- Task requirements -
The response should be the data again, identical in every line.
START Supplied data
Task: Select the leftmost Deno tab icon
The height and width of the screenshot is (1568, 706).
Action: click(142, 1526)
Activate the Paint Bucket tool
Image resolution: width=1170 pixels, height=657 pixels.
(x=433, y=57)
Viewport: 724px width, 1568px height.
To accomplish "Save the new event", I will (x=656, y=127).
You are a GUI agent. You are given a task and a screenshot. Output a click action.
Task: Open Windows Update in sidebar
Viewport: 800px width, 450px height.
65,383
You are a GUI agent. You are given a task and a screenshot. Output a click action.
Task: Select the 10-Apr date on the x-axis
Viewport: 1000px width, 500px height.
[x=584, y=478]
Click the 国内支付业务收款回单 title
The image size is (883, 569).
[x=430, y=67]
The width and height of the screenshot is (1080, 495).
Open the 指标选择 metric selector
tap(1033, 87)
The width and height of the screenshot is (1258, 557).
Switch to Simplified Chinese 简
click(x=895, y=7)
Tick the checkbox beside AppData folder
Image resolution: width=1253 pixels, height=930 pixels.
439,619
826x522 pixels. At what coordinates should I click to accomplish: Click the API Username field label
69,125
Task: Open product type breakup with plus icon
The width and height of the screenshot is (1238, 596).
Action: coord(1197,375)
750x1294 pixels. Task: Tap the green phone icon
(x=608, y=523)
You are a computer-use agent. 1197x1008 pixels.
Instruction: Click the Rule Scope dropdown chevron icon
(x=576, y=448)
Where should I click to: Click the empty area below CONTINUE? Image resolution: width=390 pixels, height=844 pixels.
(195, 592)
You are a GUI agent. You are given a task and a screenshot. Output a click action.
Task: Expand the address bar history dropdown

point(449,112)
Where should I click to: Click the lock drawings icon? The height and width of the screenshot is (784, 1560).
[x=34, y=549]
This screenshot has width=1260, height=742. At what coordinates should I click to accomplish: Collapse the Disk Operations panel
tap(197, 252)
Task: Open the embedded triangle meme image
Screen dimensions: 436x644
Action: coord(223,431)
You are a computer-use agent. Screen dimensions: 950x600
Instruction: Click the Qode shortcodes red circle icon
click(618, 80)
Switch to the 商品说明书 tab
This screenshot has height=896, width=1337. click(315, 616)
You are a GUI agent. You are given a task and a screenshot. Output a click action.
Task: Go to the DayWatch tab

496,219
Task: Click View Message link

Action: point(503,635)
END Supplied data
- Result for this task -
Task: Select the leftmost Deno tab icon
The height and width of the screenshot is (1568, 706).
Action: click(142, 1526)
Activate the Paint Bucket tool
Image resolution: width=1170 pixels, height=657 pixels.
(x=433, y=57)
Viewport: 724px width, 1568px height.
To accomplish "Save the new event", I will (x=656, y=127).
You are a GUI agent. You are given a task and a screenshot. Output a click action.
Task: Open Windows Update in sidebar
Viewport: 800px width, 450px height.
65,383
You are a GUI agent. You are given a task and a screenshot. Output a click action.
Task: Select the 10-Apr date on the x-axis
Viewport: 1000px width, 500px height.
[x=584, y=478]
Click the 国内支付业务收款回单 title
The image size is (883, 569).
[x=430, y=67]
The width and height of the screenshot is (1080, 495).
Open the 指标选择 metric selector
tap(1033, 87)
The width and height of the screenshot is (1258, 557).
Switch to Simplified Chinese 简
click(x=895, y=7)
Tick the checkbox beside AppData folder
Image resolution: width=1253 pixels, height=930 pixels.
439,619
826x522 pixels. At what coordinates should I click to accomplish: Click the API Username field label
69,125
Task: Open product type breakup with plus icon
The width and height of the screenshot is (1238, 596).
Action: coord(1197,375)
750x1294 pixels. Task: Tap the green phone icon
(x=608, y=523)
You are a computer-use agent. 1197x1008 pixels.
Instruction: Click the Rule Scope dropdown chevron icon
(x=576, y=448)
Where should I click to: Click the empty area below CONTINUE? Image resolution: width=390 pixels, height=844 pixels.
(195, 592)
You are a GUI agent. You are given a task and a screenshot. Output a click action.
Task: Expand the address bar history dropdown

point(449,112)
Where should I click to: Click the lock drawings icon? The height and width of the screenshot is (784, 1560).
[x=34, y=549]
This screenshot has width=1260, height=742. At what coordinates should I click to accomplish: Collapse the Disk Operations panel
tap(197, 252)
Task: Open the embedded triangle meme image
Screen dimensions: 436x644
Action: coord(223,431)
You are a computer-use agent. Screen dimensions: 950x600
Instruction: Click the Qode shortcodes red circle icon
click(618, 80)
Switch to the 商品说明书 tab
This screenshot has height=896, width=1337. click(315, 616)
You are a GUI agent. You are given a task and a screenshot. Output a click action.
Task: Go to the DayWatch tab

496,219
Task: Click View Message link

Action: point(503,635)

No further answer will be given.